As 2019 draws to a close and the decade of the 2010’s starts drawing its final breath, we can end it knowing that the state of British Metal is in very safe hands. Bills like this don’t come along very often which makes tonight’s show and on a larger scale this tour all the more special. Not only are headliners Bury Tomorrow playing their brilliant Black Flame album in full, but they have Employed To Serve and Blood Youth in tow who have released two of the years finest metal records in their own right, meaning this should be nothing short of spectacular.
Tonight’s proceedings are opened by rising stars Blood Youth (8), who dropped one of 2019’s best metal albums in the darkly menacing Starve. A nightmarish album full of anxiety and raw emotion, it is the kind of album that really seeps into your soul and takes a firm grip. Honestly the live experience isn’t any more comfortable, channelling bands like Korn and Slipknot at their most caustic. Blood Youth are an explosive prospect that manage to win over the audience in front of them with sheer force of will. Tracks like Spineless, Starve and Hate reverberate around the Pyramids with such vitriol and anguish there seems to a collective catharsis that washes over everyone. As they leave the stage the gathered mass takes a moment to compose themselves. It was short, to the point and exactly the right thing to kick off a show like this. Make no mistake about it, Blood Youth are only just getting started and the best is yet to come from them. Do not sleep on this band.
Up next are Employed to Serve (9) who themselves dropped another of 2019’s peerless albums in Eternal Forward Motion, which showcased a marked improvement over their previous album The Warmth of a Dying Sun. Employed to Serve are a band that absolutely works for me on record, being able to live with their music and really get into the bones of it does wonders for them, but Employed to Serve are 100% a band that benefit from the live experience. They are such an ungodly live band that they were able to go to toe to toe with Code Orange at their own show and upstage them, such is the power of their live performance. Tonight is no exception and I think it is say to safe that they provide a rude awakening for some of tonight’s audience. As they rip through songs from their aforementioned new album, with tracks like Force Fed, Harsh Truth and the title track cutting through the crowd like a hot knife through butter, there are more than a few confused and in some cases concerned faces. Visceral, Abrasive and downright teeth rattlingly heavy this is brutality in it’s purest form. Employed to Serve came, they saw and they put an entire scene on notice.
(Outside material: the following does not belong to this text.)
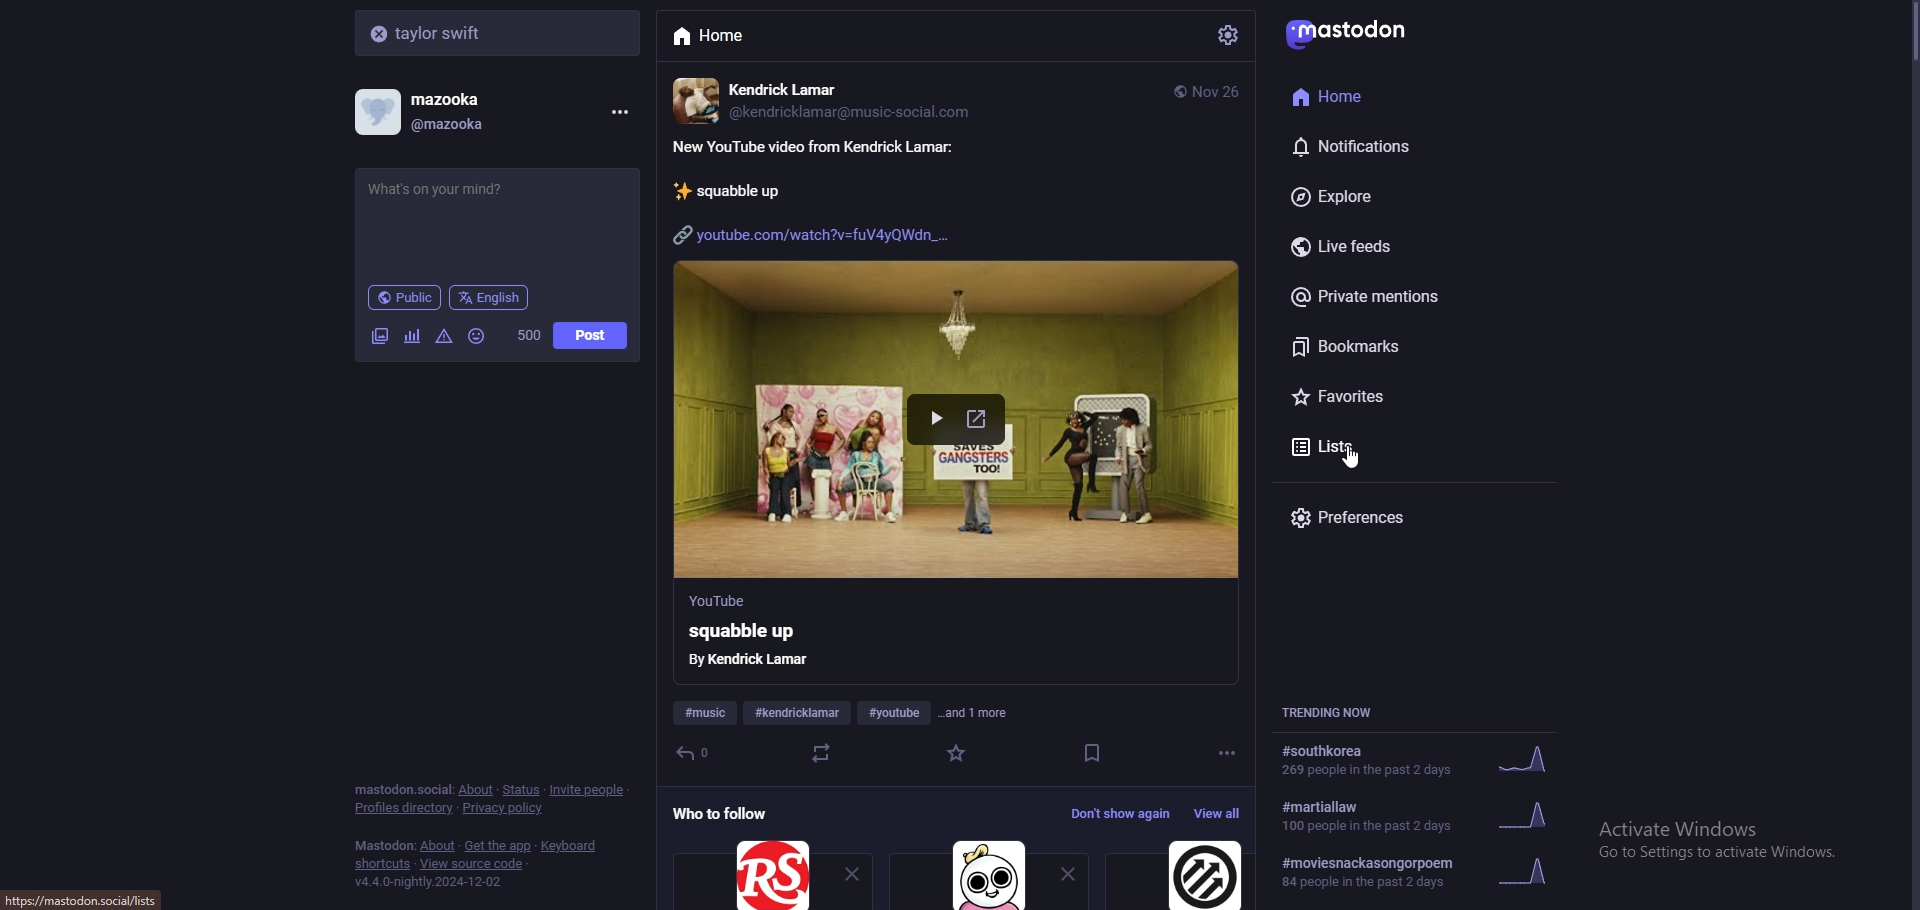  I want to click on status, so click(520, 790).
After two stellar performances on the undercard, you would think the pressure would be on tonight for Bury Tomorrow (9) but apparently that word isn’t in their vocabulary. Tonight will be the fourth time I have seen them on the touring cycle for their current album Black Flame, and this will be first time I will get to hear the whole thing live. I’m usually pretty hit and miss with the idea of bands playing an entire album live, but Black Flame is an album of such consistency I was actually looking forward to hearing some of the lesser known tracks live. Bury Tomorrow are a band that seems to keep upping their game and they get better every time I see them. Tonight they play the show of their lives, it’s urgent, vital and played with the energy of thousand Energizer Bunnies running a marathon. There is a reason they have been one of the bands to watch for the better part of a decade now. As they throw out songs like No Less Violent, Black Flame, Knife of Gold, The Age and supposed “lesser” cuts like More Than Mortal and the stunning Peacekeeper, even newer tracks like Glasswalk and The Grey, every single one of them is treated like a classic, and its met with feverish adoration from tonight’s audience. Metalcore has been long considered a dead or at the very least a dying scene, but with bands like Bury Tomorrow delivering albums of this quality and playing shows like this, putting them head and shoulders above everyone else. On this evidence, I think it would be wise to suggest that the rumours of metalcore’s demise have been greatly exaggerated.